From the listing below, restate word for word the lines from the line containing "Given: Open the SELinux-Status Moderat entry" down through the line containing "Given: Click Casa Pia's last red B badge". Exclude pictures.
:: INPUT MATERIAL ::
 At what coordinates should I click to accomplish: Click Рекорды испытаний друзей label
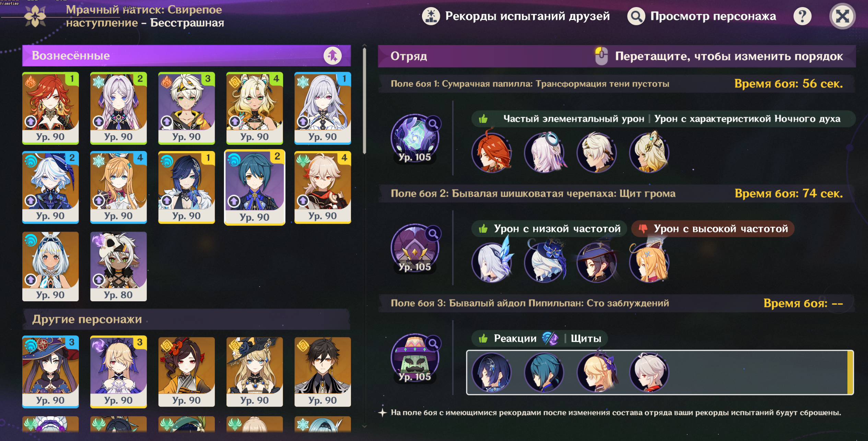point(527,16)
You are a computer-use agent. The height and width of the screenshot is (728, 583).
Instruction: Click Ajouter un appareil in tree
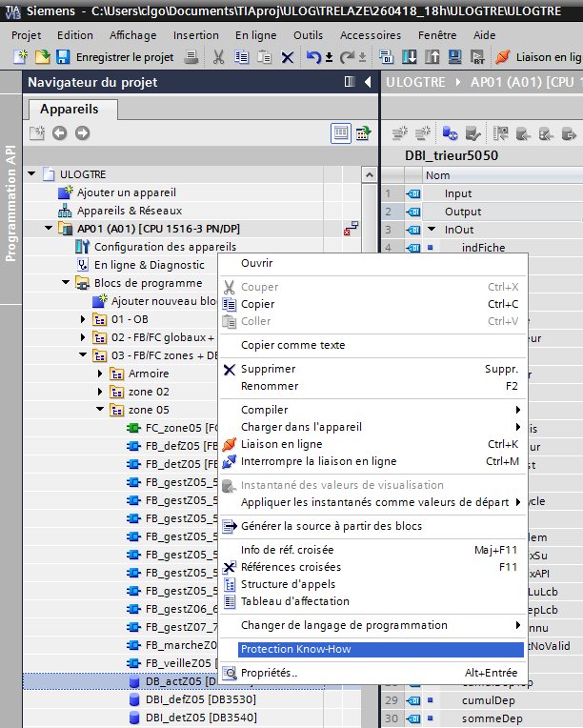(126, 192)
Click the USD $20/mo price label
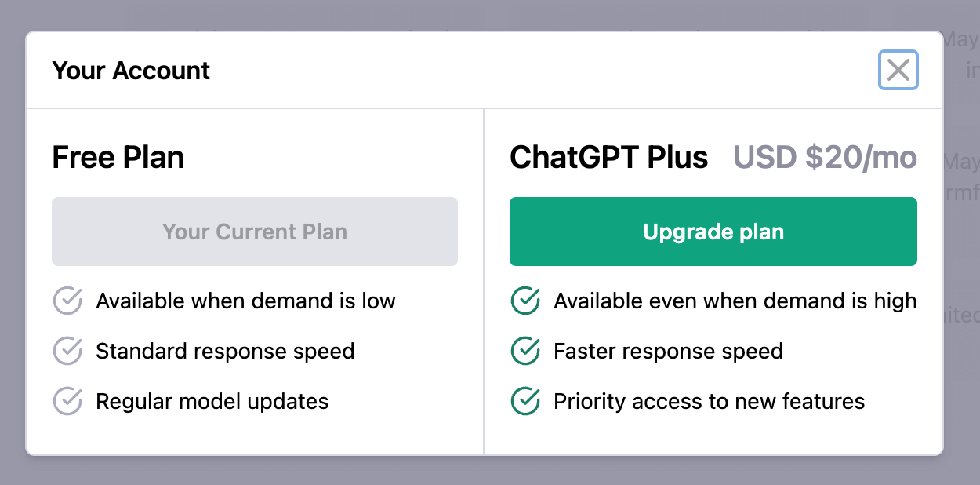This screenshot has height=485, width=980. tap(825, 158)
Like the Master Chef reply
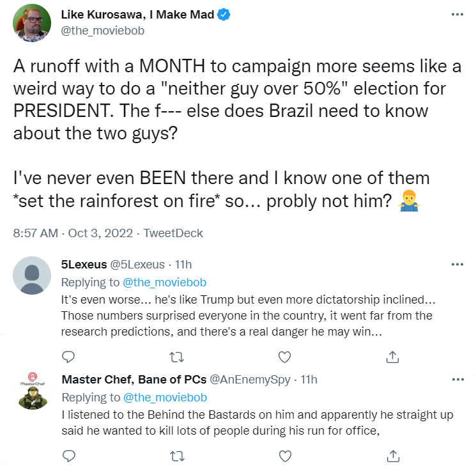 tap(286, 456)
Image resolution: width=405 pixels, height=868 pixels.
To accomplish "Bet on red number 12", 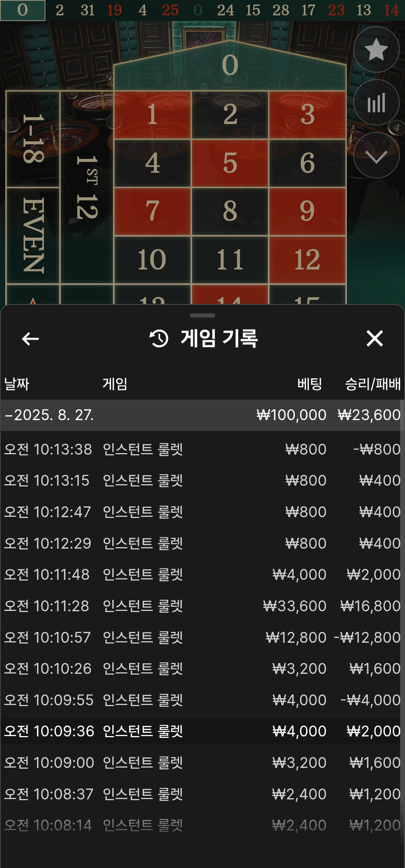I will (x=307, y=260).
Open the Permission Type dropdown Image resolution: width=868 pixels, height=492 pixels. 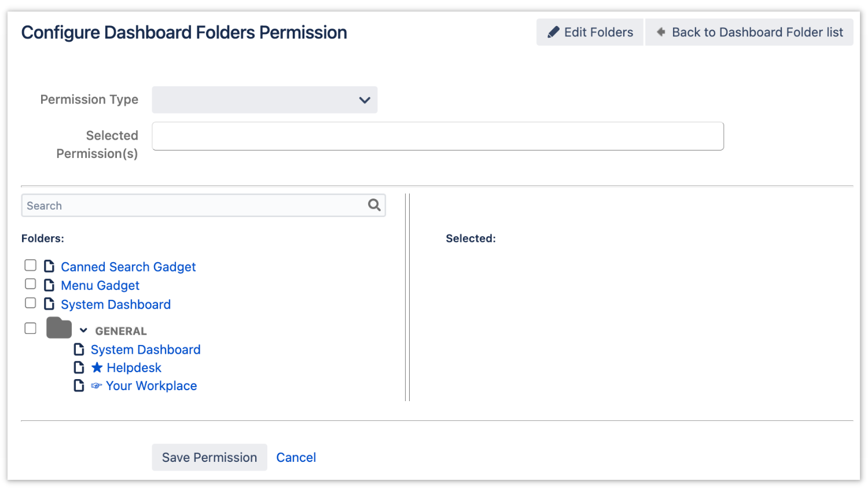pyautogui.click(x=264, y=100)
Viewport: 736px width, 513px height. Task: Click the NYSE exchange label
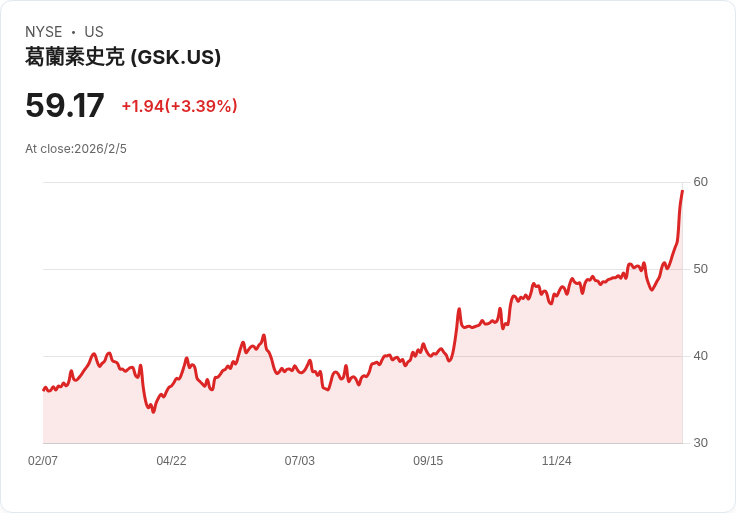[x=44, y=32]
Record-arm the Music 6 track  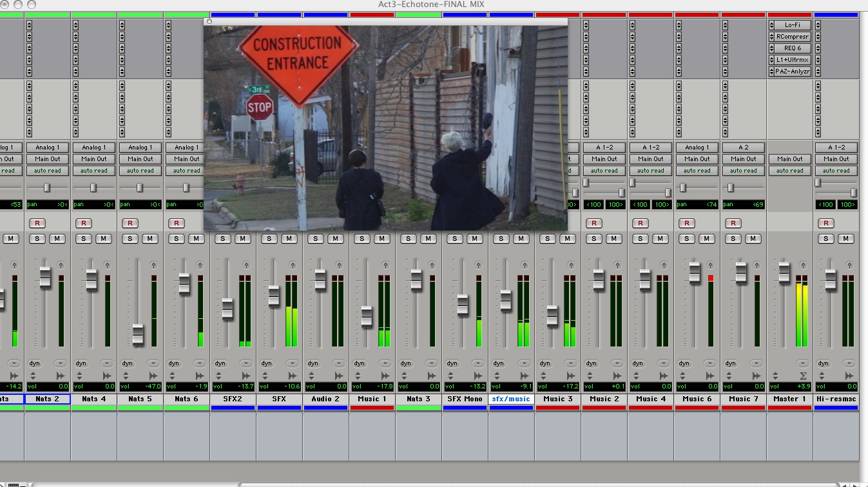(687, 224)
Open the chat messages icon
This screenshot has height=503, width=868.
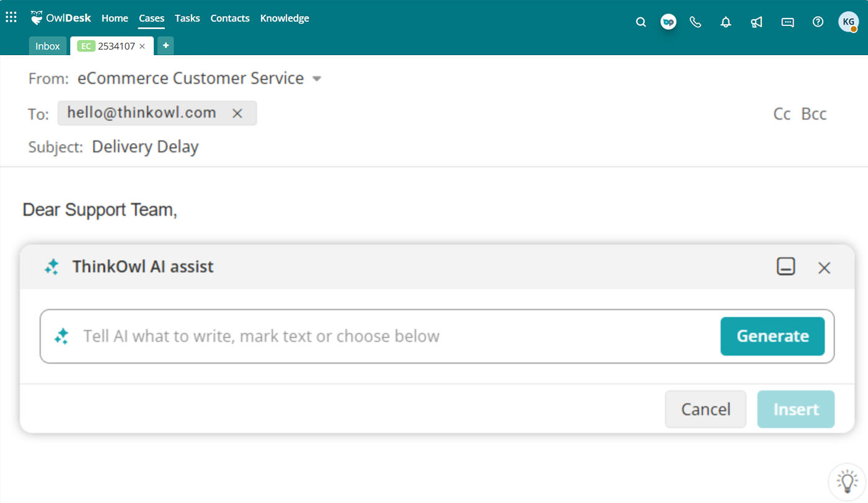[x=787, y=22]
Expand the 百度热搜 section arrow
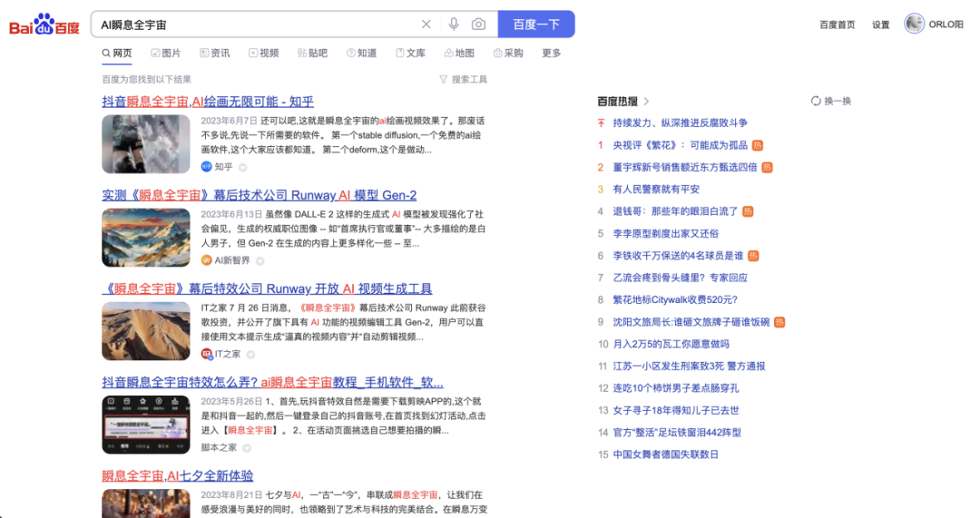Screen dimensions: 980x518 [646, 102]
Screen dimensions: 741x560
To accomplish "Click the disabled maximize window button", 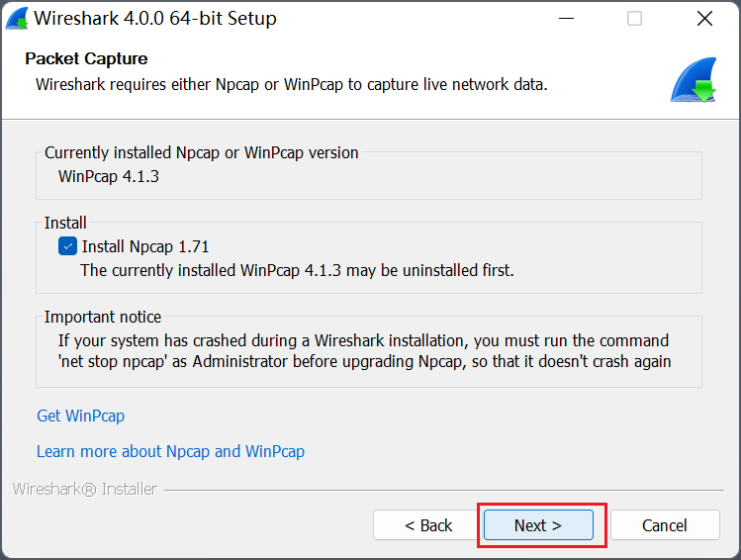I will [x=634, y=19].
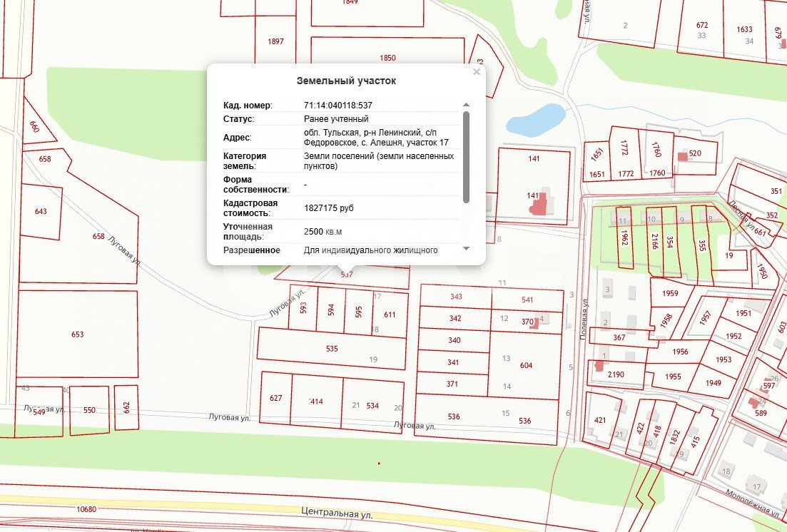Click the popup scrollbar up arrow
Screen dimensions: 787x532
466,105
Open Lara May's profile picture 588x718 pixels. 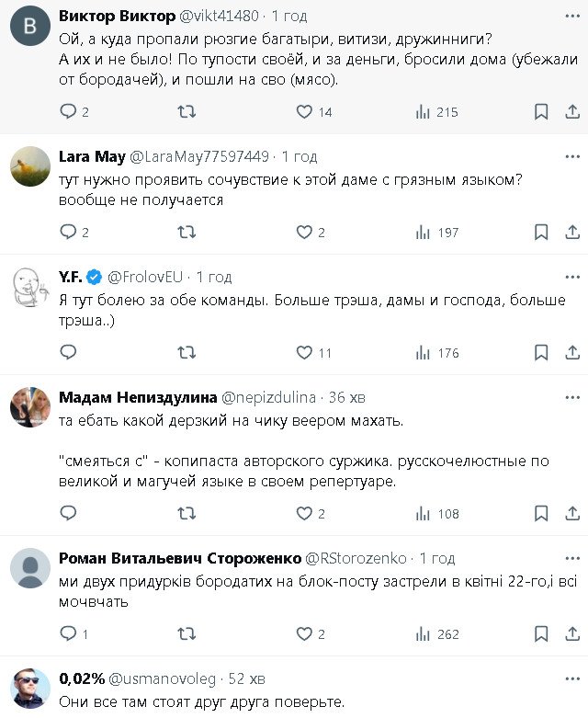point(30,165)
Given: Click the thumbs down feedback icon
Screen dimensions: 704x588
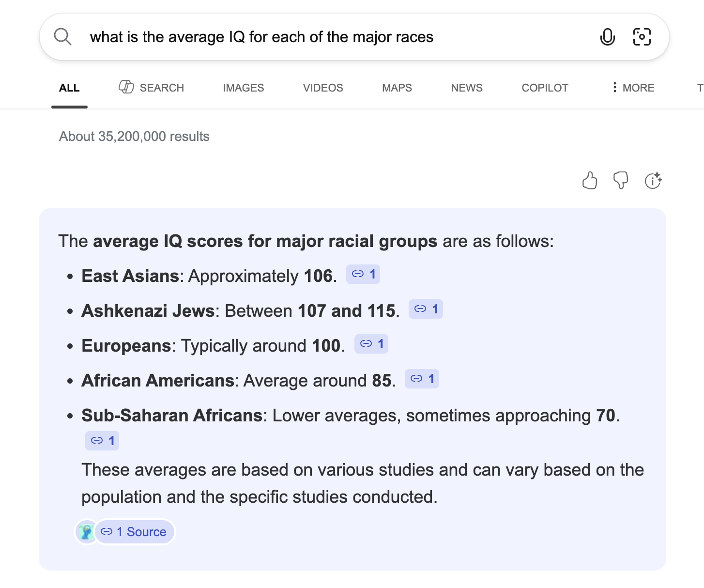Looking at the screenshot, I should 620,181.
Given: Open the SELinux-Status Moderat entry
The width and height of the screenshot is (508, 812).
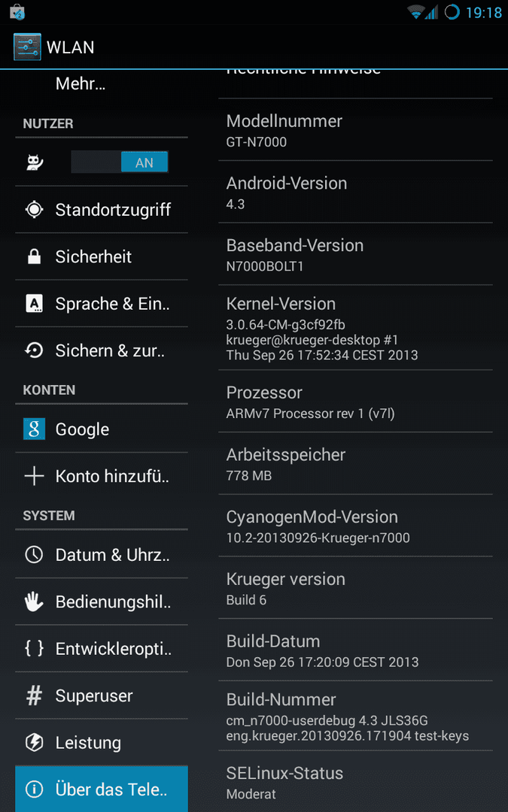Looking at the screenshot, I should (x=355, y=781).
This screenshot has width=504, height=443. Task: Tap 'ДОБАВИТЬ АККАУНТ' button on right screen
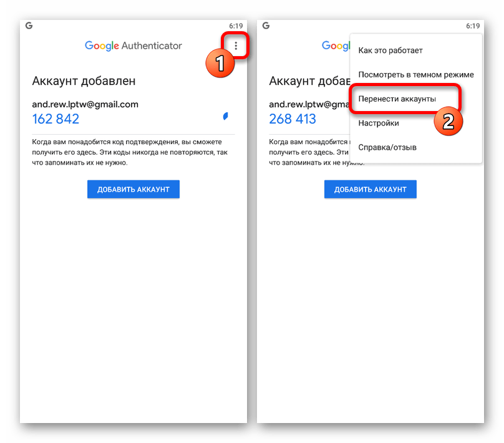371,189
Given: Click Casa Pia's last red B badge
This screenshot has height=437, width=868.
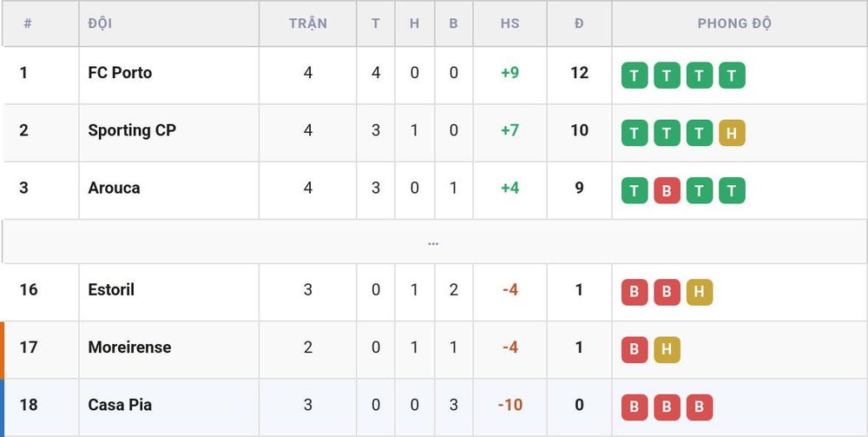Looking at the screenshot, I should pyautogui.click(x=699, y=407).
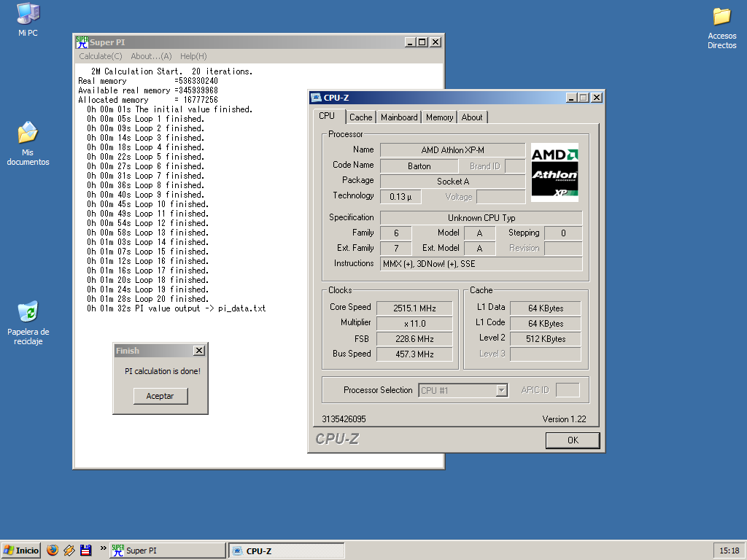Click OK button in CPU-Z
The width and height of the screenshot is (747, 560).
[x=573, y=440]
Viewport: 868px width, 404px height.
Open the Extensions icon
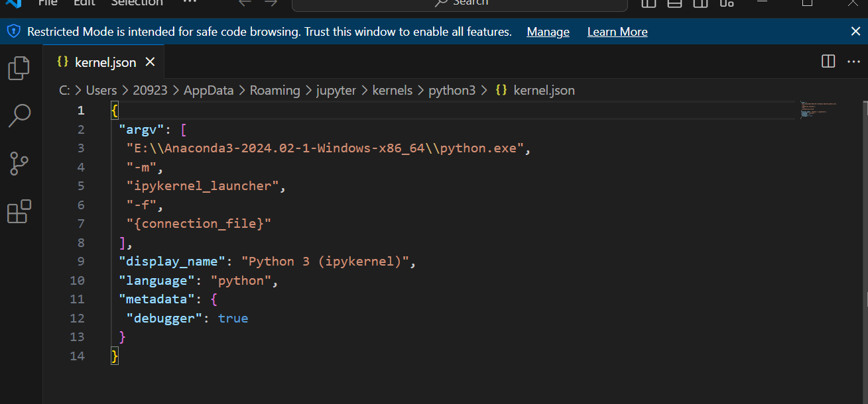coord(19,211)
:::
#### RESPONSE BELOW:
Given: Open the SELinux-Status Moderat entry
The width and height of the screenshot is (508, 812).
Looking at the screenshot, I should (x=355, y=781).
This screenshot has width=504, height=443. Task: Tap 'ДОБАВИТЬ АККАУНТ' button on right screen
371,189
Given: Click Casa Pia's last red B badge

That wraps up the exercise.